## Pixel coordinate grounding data
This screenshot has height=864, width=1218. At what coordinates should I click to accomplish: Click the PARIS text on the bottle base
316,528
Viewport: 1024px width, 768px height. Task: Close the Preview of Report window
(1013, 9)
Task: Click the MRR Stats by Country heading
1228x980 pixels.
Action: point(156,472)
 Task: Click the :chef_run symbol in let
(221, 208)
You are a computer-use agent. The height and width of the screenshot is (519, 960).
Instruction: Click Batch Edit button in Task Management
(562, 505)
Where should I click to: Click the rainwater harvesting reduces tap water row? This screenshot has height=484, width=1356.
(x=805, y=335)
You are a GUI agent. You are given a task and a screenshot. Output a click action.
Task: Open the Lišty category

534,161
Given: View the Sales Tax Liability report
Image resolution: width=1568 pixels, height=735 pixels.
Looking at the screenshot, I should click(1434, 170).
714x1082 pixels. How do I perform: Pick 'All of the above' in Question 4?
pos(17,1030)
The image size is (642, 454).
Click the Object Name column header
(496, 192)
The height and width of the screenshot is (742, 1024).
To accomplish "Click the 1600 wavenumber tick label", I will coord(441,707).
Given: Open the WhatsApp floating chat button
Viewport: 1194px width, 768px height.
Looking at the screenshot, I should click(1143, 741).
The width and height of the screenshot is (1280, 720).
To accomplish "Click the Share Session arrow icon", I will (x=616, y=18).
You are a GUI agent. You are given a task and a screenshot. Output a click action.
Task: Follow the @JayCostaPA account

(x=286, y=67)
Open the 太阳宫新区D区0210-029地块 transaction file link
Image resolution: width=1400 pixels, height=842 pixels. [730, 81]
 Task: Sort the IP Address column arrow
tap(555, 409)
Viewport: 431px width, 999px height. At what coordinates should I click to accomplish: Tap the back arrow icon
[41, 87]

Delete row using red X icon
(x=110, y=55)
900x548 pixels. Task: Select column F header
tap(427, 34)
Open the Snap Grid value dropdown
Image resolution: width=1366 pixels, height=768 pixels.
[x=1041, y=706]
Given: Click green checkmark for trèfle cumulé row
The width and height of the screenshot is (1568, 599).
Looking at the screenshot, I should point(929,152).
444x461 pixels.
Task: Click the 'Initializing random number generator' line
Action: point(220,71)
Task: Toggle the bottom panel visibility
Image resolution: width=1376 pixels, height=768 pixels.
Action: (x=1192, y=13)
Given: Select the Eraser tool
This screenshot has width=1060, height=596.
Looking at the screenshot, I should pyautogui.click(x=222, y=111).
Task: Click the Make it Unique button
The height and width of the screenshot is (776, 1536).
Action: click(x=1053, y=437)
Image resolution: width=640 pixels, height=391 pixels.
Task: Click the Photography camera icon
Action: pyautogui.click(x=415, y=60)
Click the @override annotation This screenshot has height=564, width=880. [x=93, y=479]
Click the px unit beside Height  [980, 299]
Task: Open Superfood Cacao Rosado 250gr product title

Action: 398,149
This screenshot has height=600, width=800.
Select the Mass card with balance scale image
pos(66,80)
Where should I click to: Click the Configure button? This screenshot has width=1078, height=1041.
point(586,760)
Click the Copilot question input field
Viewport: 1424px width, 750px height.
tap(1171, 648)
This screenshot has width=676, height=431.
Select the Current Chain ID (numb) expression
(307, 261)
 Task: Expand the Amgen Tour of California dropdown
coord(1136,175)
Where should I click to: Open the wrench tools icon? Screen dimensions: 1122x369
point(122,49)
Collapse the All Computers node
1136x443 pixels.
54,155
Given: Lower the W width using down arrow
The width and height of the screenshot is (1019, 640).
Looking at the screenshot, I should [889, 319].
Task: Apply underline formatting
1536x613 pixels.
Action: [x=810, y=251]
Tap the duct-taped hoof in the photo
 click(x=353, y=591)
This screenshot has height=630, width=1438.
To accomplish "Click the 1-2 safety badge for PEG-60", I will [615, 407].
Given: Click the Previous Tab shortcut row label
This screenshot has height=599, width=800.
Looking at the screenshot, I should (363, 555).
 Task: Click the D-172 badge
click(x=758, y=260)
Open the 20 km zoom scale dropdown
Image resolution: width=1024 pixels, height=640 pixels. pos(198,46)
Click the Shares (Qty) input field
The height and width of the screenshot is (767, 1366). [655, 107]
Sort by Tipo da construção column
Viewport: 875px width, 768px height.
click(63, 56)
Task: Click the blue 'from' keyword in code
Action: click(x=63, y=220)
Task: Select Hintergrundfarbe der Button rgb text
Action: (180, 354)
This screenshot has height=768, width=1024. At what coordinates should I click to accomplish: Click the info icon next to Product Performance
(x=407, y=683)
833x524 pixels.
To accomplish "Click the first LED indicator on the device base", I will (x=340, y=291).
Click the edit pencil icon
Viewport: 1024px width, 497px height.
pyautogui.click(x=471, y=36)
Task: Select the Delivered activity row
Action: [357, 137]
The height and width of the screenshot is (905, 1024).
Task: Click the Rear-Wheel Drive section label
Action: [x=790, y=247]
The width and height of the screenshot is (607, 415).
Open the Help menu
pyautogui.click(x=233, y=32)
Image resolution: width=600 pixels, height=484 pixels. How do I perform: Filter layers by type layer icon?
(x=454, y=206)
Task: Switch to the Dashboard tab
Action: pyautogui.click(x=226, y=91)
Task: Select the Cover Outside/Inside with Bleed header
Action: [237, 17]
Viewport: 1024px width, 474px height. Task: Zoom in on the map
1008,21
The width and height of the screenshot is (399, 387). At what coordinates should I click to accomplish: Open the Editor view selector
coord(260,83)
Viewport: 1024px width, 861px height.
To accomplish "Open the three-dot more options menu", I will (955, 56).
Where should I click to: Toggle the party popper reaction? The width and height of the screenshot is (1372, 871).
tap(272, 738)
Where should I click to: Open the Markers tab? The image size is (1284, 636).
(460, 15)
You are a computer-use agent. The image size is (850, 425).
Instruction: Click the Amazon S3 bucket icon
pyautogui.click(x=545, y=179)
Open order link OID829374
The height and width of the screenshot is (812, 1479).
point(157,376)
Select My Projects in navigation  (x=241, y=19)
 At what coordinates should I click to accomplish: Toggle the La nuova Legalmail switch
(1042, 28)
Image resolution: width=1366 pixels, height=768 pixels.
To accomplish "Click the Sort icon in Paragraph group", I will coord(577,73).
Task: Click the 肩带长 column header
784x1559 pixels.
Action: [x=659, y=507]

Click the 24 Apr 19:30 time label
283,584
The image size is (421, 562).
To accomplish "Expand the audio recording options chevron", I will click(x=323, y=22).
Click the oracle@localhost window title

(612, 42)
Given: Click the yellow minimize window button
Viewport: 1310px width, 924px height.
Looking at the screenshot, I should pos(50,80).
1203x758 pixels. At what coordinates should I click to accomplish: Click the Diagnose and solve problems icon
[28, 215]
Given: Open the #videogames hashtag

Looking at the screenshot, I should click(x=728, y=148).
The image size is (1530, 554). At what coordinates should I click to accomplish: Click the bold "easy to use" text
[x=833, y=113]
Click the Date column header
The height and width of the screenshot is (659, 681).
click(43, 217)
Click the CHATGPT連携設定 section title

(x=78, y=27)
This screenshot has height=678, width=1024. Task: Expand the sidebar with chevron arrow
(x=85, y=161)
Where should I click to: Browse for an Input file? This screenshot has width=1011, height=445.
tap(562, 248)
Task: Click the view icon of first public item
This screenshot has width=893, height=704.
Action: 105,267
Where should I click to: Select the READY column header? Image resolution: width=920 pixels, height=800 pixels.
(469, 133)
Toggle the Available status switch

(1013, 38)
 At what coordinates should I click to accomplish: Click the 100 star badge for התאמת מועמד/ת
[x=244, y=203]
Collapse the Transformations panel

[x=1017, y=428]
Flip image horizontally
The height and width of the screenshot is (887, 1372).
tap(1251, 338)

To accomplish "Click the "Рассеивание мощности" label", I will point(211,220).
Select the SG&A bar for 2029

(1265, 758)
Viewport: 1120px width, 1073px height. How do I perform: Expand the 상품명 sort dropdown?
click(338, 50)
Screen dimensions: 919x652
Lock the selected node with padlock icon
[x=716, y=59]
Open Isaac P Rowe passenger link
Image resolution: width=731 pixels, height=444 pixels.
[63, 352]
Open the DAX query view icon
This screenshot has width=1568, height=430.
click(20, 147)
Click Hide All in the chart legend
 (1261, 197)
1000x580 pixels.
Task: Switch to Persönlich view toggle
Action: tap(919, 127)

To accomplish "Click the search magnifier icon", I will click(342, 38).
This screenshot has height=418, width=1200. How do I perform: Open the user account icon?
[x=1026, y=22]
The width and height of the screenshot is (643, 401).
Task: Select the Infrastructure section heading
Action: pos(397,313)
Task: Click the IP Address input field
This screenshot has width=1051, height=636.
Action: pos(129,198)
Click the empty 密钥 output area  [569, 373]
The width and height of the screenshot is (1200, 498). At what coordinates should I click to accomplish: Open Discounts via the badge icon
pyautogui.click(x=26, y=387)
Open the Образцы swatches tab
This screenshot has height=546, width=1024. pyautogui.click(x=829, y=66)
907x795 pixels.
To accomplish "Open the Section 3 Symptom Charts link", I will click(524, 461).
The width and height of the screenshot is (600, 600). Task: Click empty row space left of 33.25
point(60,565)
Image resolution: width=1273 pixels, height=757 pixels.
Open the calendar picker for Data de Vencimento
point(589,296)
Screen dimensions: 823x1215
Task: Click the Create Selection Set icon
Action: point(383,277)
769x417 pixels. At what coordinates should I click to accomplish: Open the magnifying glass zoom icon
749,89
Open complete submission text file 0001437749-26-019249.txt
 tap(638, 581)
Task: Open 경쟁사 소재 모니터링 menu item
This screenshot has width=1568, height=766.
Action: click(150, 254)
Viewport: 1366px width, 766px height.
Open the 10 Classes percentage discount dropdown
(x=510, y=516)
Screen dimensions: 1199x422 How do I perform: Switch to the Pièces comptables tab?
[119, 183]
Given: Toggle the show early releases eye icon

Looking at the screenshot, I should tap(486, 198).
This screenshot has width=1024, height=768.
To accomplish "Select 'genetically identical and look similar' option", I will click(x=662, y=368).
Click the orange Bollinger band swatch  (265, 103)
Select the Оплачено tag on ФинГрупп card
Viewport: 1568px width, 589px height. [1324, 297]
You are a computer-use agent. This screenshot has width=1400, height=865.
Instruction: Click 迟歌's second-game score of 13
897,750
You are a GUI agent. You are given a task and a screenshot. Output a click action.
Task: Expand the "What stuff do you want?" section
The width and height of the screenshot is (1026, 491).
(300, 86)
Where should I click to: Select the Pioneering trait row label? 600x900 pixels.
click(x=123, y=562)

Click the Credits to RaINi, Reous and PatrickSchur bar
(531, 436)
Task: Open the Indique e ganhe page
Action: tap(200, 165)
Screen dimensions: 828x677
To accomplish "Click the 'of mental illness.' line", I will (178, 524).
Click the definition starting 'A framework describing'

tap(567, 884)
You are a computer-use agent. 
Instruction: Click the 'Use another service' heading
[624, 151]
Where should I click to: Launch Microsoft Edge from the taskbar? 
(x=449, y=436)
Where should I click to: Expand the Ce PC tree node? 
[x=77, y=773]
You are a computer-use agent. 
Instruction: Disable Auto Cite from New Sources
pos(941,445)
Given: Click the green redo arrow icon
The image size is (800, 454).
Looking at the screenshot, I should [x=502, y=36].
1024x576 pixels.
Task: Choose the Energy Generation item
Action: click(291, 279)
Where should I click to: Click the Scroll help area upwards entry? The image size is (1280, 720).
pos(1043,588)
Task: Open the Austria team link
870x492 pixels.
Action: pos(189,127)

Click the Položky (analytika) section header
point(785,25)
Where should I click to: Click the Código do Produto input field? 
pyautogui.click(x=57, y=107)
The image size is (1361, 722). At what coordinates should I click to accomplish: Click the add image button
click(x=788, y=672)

## Problem details
Retype only the lines above between the line with "This screenshot has width=1568, height=430." and the line with "907x795 pixels.", counting those two lines as well, and keep every character as it is.

## Exercise answer
This screenshot has width=1568, height=430.
click(20, 147)
Click Hide All in the chart legend
 (1261, 197)
1000x580 pixels.
Task: Switch to Persönlich view toggle
Action: tap(919, 127)

To accomplish "Click the search magnifier icon", I will click(342, 38).
This screenshot has height=418, width=1200. How do I perform: Open the user account icon?
[x=1026, y=22]
The width and height of the screenshot is (643, 401).
Task: Select the Infrastructure section heading
Action: pos(397,313)
Task: Click the IP Address input field
This screenshot has width=1051, height=636.
Action: pos(129,198)
Click the empty 密钥 output area  [569, 373]
The width and height of the screenshot is (1200, 498). At what coordinates should I click to accomplish: Open Discounts via the badge icon
pyautogui.click(x=26, y=387)
Open the Образцы swatches tab
This screenshot has height=546, width=1024. pyautogui.click(x=829, y=66)
907x795 pixels.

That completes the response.